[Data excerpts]
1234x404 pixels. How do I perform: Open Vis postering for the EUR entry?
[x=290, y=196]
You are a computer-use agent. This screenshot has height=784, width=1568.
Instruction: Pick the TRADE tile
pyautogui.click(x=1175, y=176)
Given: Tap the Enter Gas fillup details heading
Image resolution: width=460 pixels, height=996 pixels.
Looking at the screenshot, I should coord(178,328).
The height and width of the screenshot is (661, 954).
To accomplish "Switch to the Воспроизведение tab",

---

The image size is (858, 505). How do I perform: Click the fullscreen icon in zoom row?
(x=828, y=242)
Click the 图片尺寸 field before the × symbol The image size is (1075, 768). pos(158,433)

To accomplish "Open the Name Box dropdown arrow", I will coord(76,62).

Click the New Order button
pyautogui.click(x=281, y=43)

### WHAT YOU HAVE TO DO:
Check the data line by line and report how many lines contain "accomplish" as a word or string, giving nothing besides the number.

### SOLUTION TO THIS TASK:
2